The announcement came less than a week after the U.S. International Trade Commission ruled that Samsung infringed two Kodak patents. Kodak had alleged in November 2008 that camera phones made by Samsung violated various patents that Kodak obtained from 1993 to 2001.
Based in Seoul, Samsung is the world’s biggest manufacturer of memory chips, liquid crystal displays and flat screen televisions and ranks second behind Finland’s Nokia in mobile phones.
Kodak has amassed more than 1,000 digital-imaging patents, and almost all of today’s digital cameras rely on that technology.
Under the agreement announced Wednesday, Kodak and Samsung will work out a licensing deal to cover the patents in question, as well as others owned by the two companies. Kodak said the payments that Samsung agreed to make this year would be credited toward future royalty obligations under such a licensing deal.
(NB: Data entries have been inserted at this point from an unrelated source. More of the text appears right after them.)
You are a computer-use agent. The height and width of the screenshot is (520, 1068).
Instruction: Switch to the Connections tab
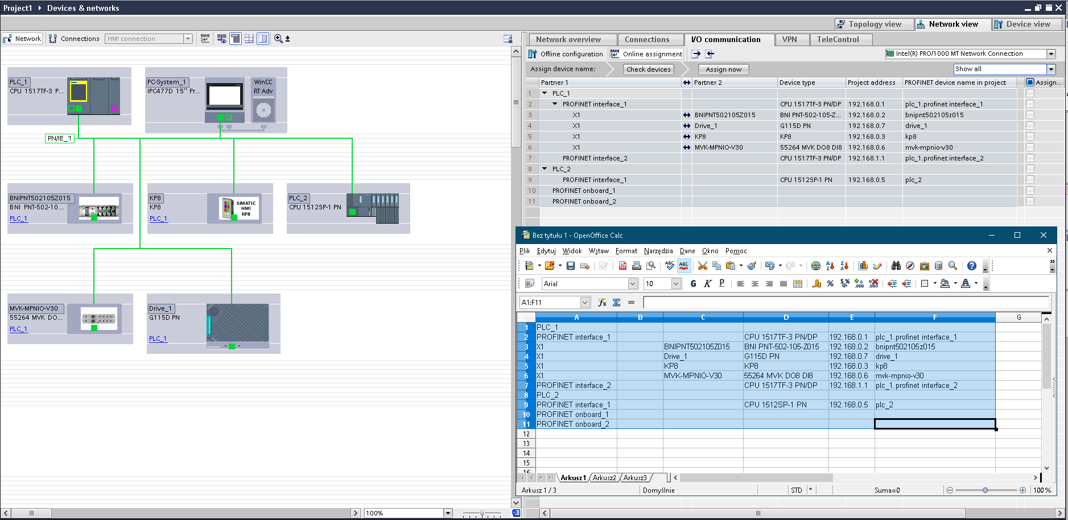647,40
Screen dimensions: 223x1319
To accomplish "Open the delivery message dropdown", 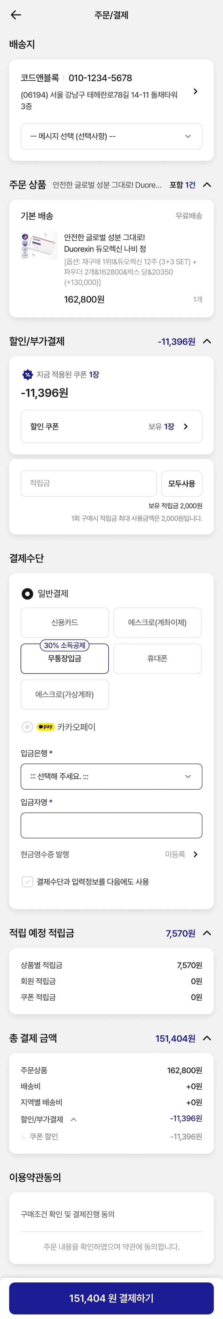I will [x=111, y=137].
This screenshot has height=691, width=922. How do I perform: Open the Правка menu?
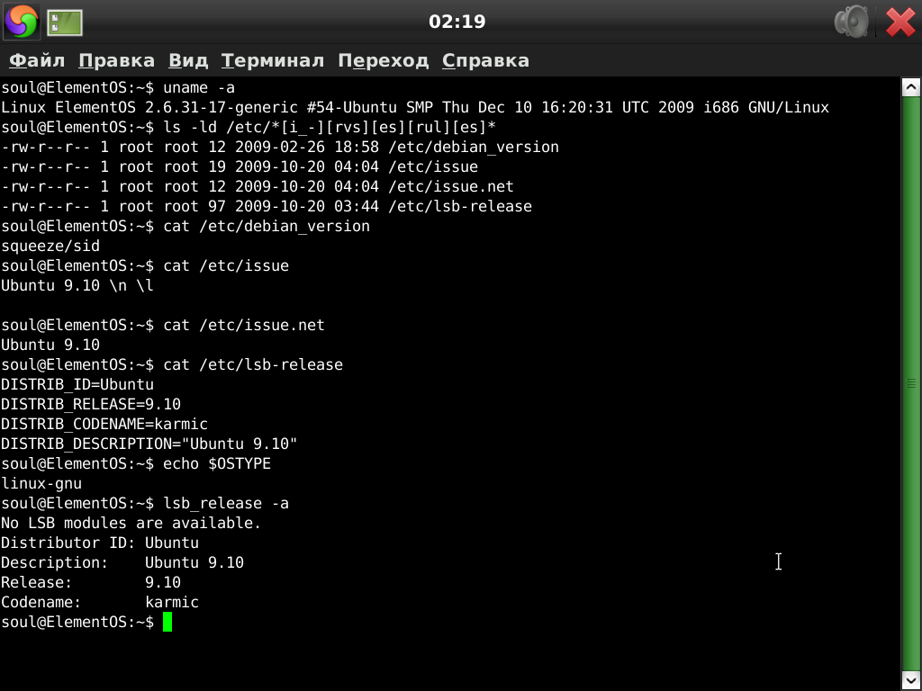click(116, 60)
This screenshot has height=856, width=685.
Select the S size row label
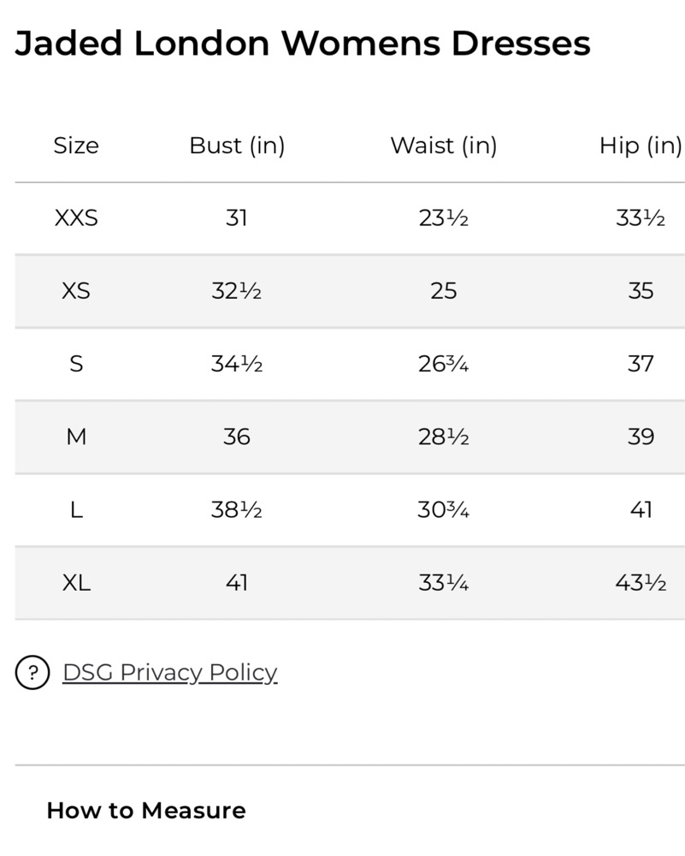[x=76, y=364]

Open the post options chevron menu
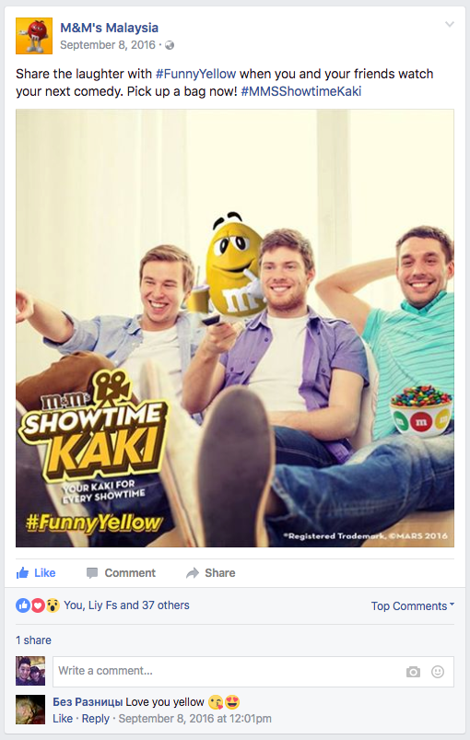point(450,25)
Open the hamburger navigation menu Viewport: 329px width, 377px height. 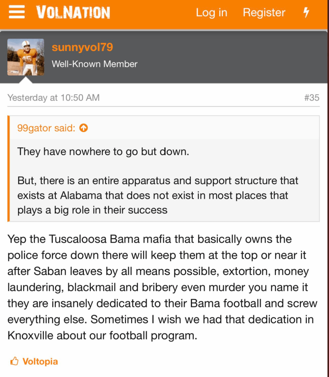coord(17,13)
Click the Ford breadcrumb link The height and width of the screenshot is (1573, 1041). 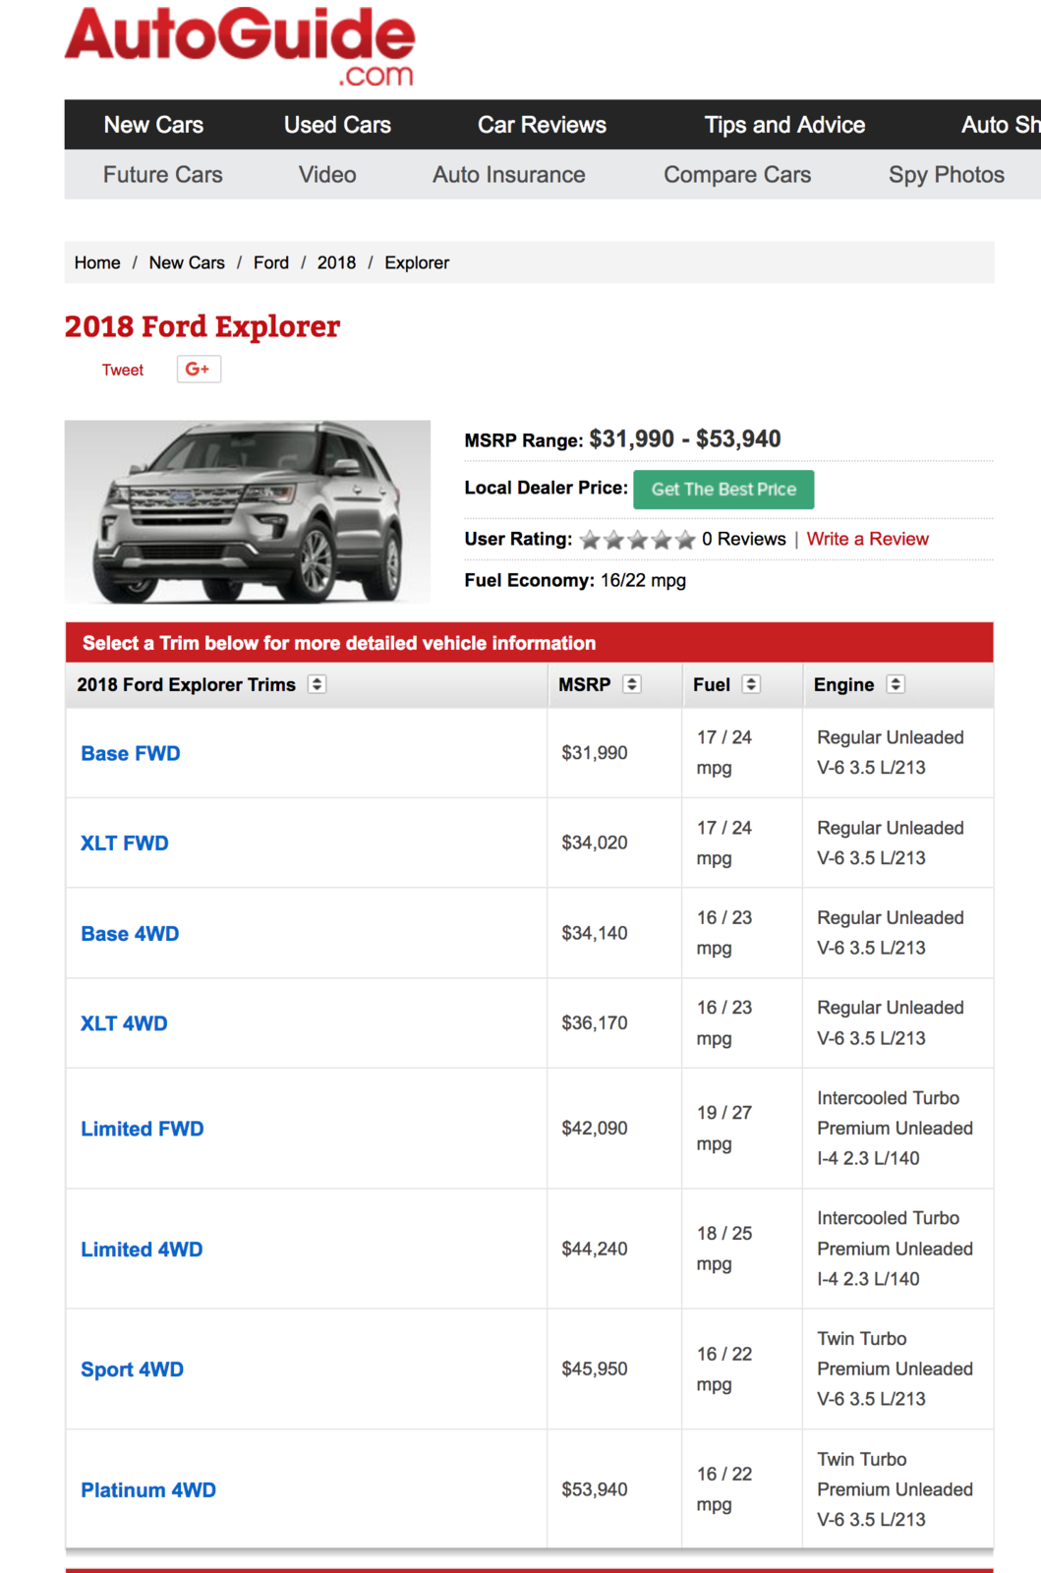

Although a settlement ultimately would be subject to the ITC dismissing the case, Kodak gets to keep the payments regardless of the outcome.
“We look forward to reaching a mutually beneficial arrangement that advances the interests of Kodak and Samsung while validating the strength of Kodak’s intellectual property portfolio,” Kodak’s intellectual property chief, Laura Quatela, said in a statement.
Calls to Samsung were not immediately returned.
Kodak, which is based in Rochester, also had filed complaints against South Korea’s LG Electronics Inc., saying LG and Samsung imported phones with digital cameras and related components that infringed on Kodak’s patents.
On Dec. 4, Kodak ended that dispute in agreeing to sell to LG by year’s end Kodak’s technology for super-thin OLED screens. Organic light-emitting diodes generate light on the screen’s surface, don’t have to be illuminated from behind and consume less power than their non-organic LED counterparts.
Kodak didn’t disclose a price but said a cross-licensing agreement will give both broad access to each other’s patents.
Kodak shares fell 3 cents to $4.29 in afternoon trading. They have traded in a 52-week range of $2.01 to $7.66.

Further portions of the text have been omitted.